### Work item
Find the line that contains "Open the Settings gear icon in sidebar" in the records below, then repeat exactly that line and each one after it, leaving pictures out.

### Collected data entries
=-=-=
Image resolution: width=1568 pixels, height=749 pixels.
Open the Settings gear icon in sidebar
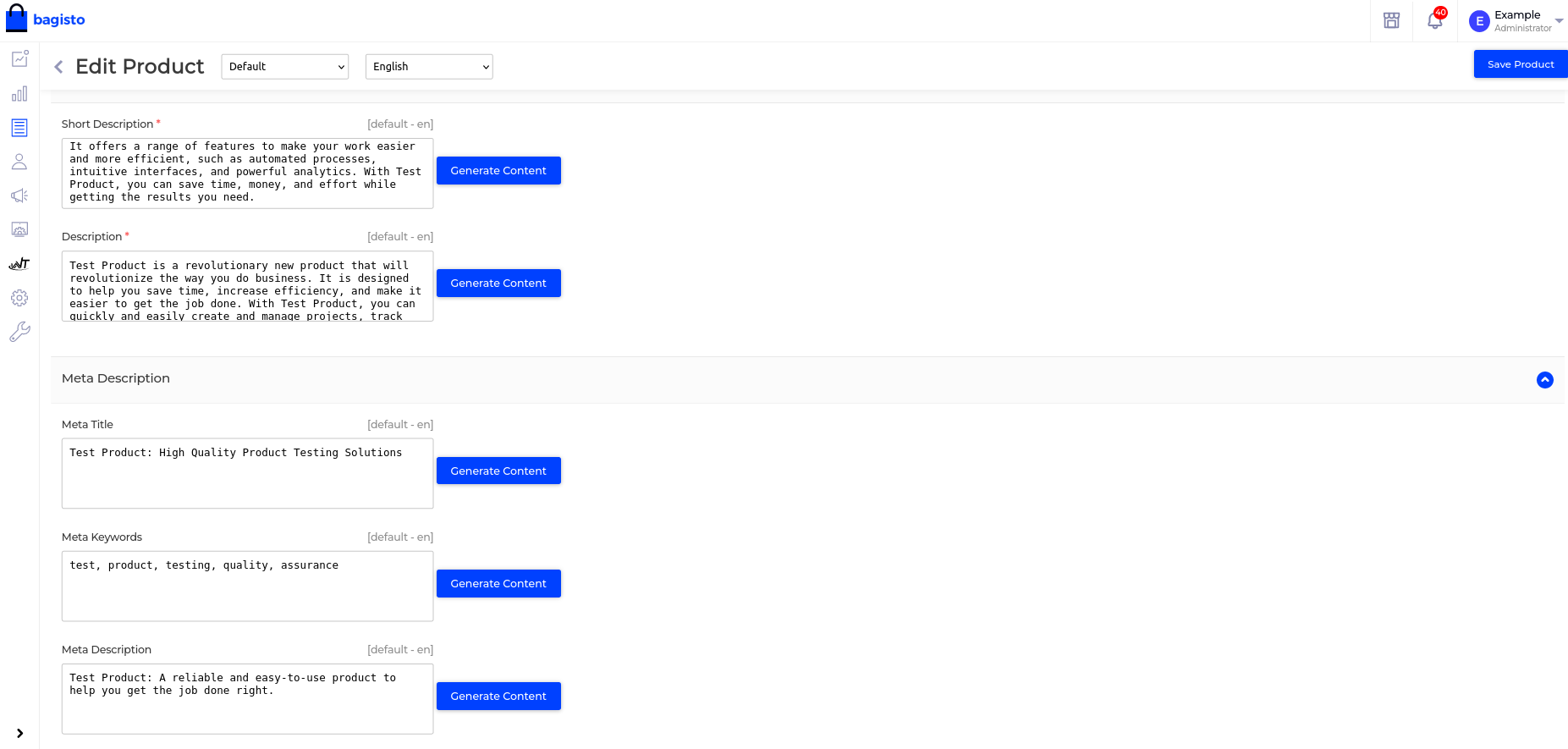tap(19, 298)
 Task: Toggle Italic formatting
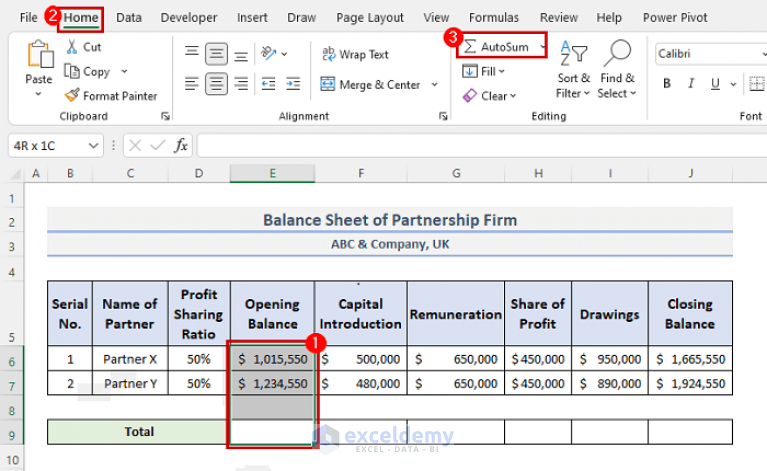690,85
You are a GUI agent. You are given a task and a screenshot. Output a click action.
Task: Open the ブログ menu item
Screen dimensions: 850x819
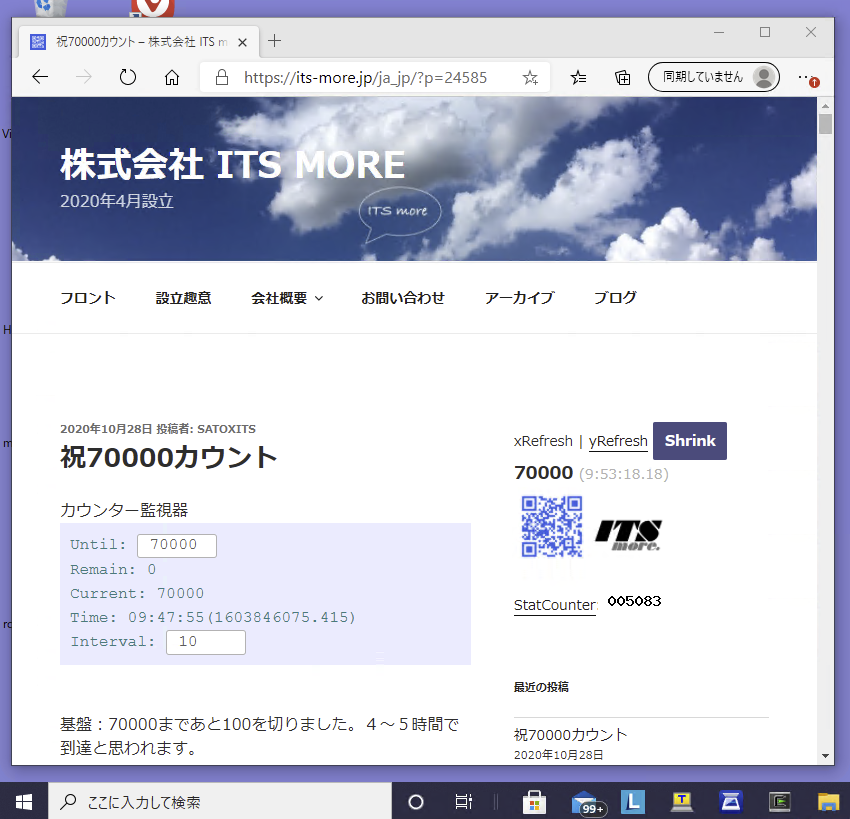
=-=-=
### Exercise output
Open the Settings gear icon in sidebar
tap(19, 298)
 Task: Toggle Italic formatting
690,85
You are a GUI agent. You are given a task and a screenshot. Output a click action.
Task: Open the ブログ menu item
Screen dimensions: 850x819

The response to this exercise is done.